Guest Commentary written by

David Hayes-Bautista

David Hayes-Bautista is a distinguished professor of medicine at UCLA and co-authors Latino GDP Reports. 

California has a third of the population of Japan — 39.4 million versus 122.8 million — but it has a larger gross domestic product than Japan. If California were its own country, it would have the world’s fourth largest economy; Japan would be fifth.

What is California’s secret GDP sauce? In three words: Latino GDP growth. 

Gross Domestic Product measures the final value of goods and services a country produces. It describes an economy’s size and productivity.

In California the state’s 15.1 million Latinos generated more than $1 trillion of economic activity in 2023. The Latino GDP grew more than twice as fast as the state’s non-Latino GDP — before, during and after COVID-19 — because the Latino labor force grew 15 times faster than the non-Latino workforce. 

It also worked harder. Following a decades-long trend, in 2023 Latinos’ participation in the labor force was 5.5 percentage points higher than non-Latinos’ participation. Latinos also were more likely to work in the private sector than non-Latino workers. 

With more people, working harder, and in the private sector – Latinos’ vigorous work ethic lifted California’s economy above Japan’s.

Latinos also are more entrepreneurial than non-Latino demographic groups, setting up businesses and growing them at faster rates. While it might be easy to assume these businesses would be in construction and agriculture, in 2023 the largest sectors of the California Latino GDP were finance, insurance, business services and real estate. 

One of the large, rapidly growing economic sectors is health. Interestingly, for 175 years, California has done a poor job of producing Latino healthcare providers, such as doctors, dentists, nurses and others. How did health care become a large sector of California’s Latino GDP when mainstream providers avoided Latino areas?

A new type of health organization arose in Latino communities to fill the service vacuum: Community clinics, governed by community boards, focused on preventive services and health promotion for underserved areas.

One example is AltaMed. What had been a community clinic in a Los Angeles storefront has grown to become one of the largest federally qualified health center operations in the country. 

Founded in 1969, at the height of the Chicano movement, the East LA Barrio Free Clinic began as a volunteer organization, living month-to-month on irregular donations of supplies. By 1977, with an operating budget of $50,000, it could barely afford a couple of employees. 

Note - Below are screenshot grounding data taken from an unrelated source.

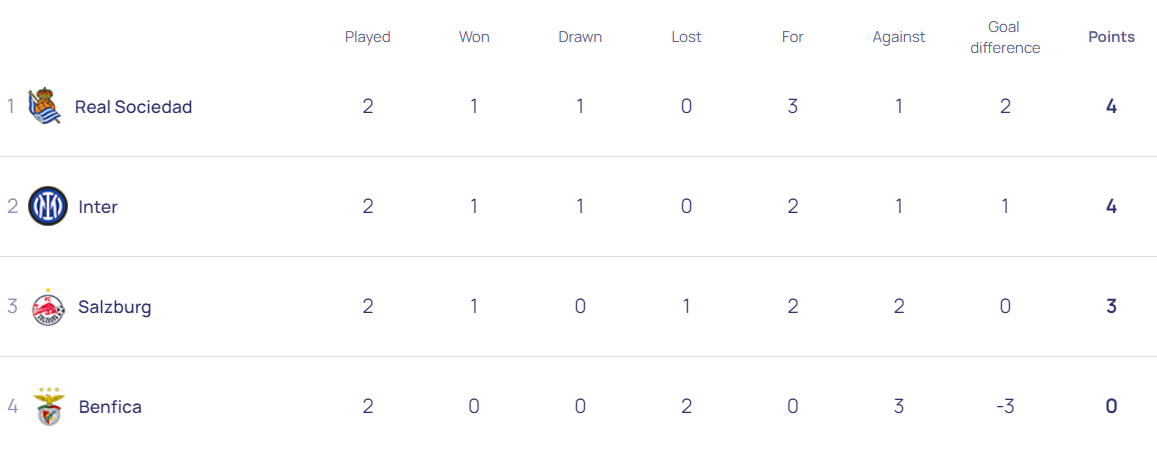The width and height of the screenshot is (1157, 451).
Task: Click the Played column header
Action: pos(367,37)
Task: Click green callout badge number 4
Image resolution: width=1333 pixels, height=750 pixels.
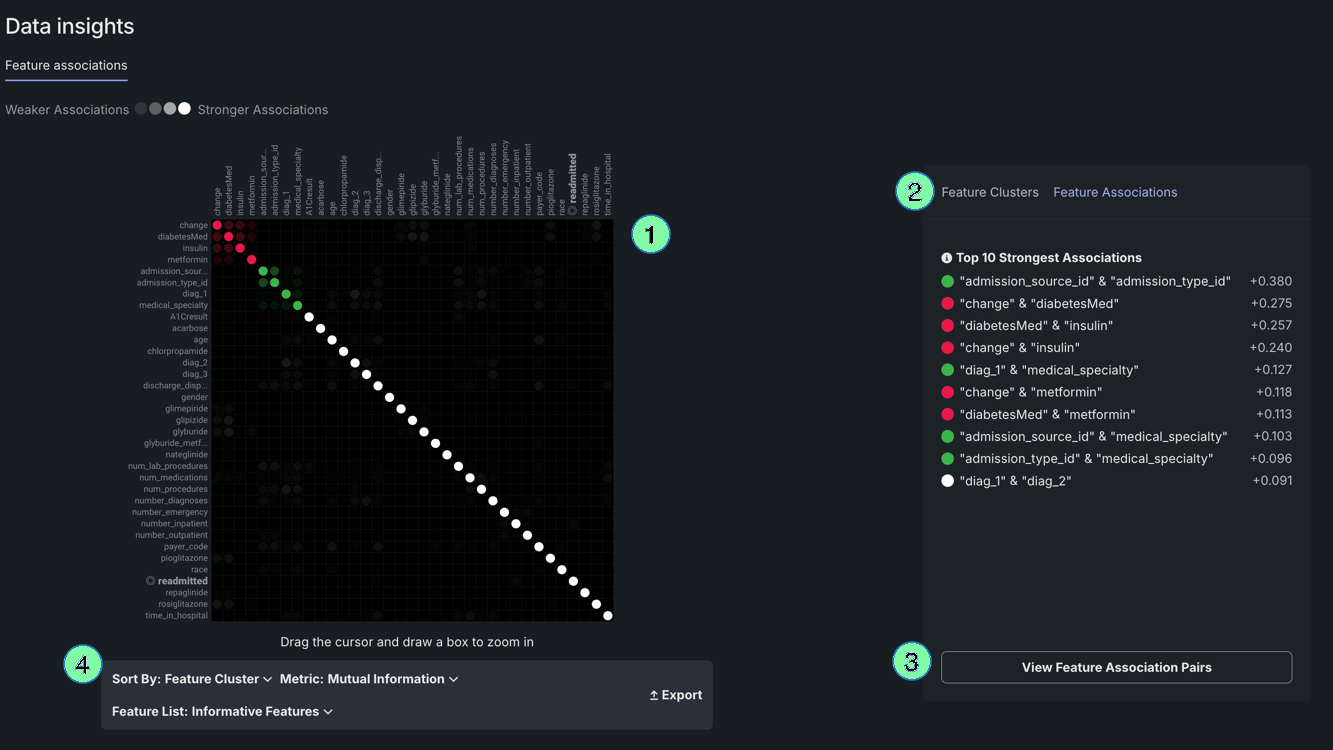Action: coord(83,664)
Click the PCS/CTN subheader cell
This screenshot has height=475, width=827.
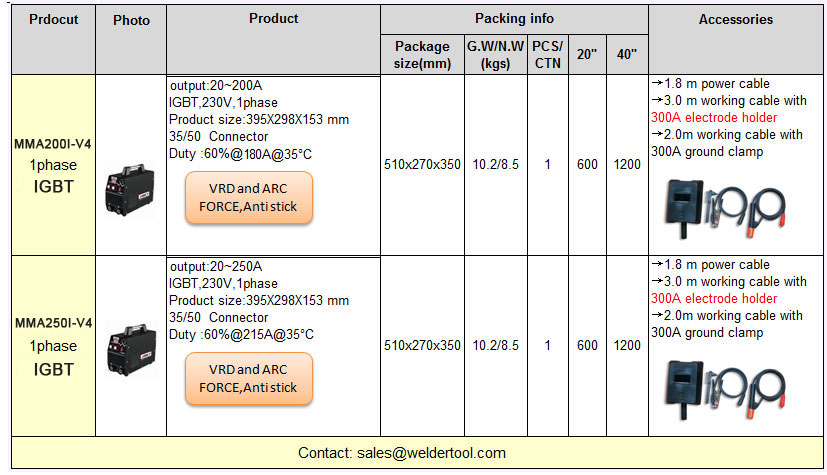(547, 54)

The little organization suddenly took off, economically speaking. AltaMed now serves more than 700,000 patients annually at more than 60 sites. It employs more than 5,700 people — who are paid competitive wages — and its operating budget in 2024 was $1.64 billion.

But the growth doesn’t end there. AltaMed employees spend their wages in local stores and restaurants, driving growth in those sectors. A nonprofit business, AltaMed contracts with local suppliers and service providers. As it expands its footprint, it hires architects and contracts with construction companies.

Far from its storefront days, AltaMed today has a direct and indirect economic impact of $15.1 billion. 

During the last decades of the 20th century, up to 2024, California’s Latino population grew from 1.4 million to 15.1 million. This population growth drove labor force growth, business growth and a Latino GDP growth that’s twice as fast as the rest of the state. 

If it were not for the Latino GDP, California wouldn’t be No. 4 in the world. It would be No. 8, near Italy. California would be much poorer and less competitive without Latinos’ work ethic and business drive.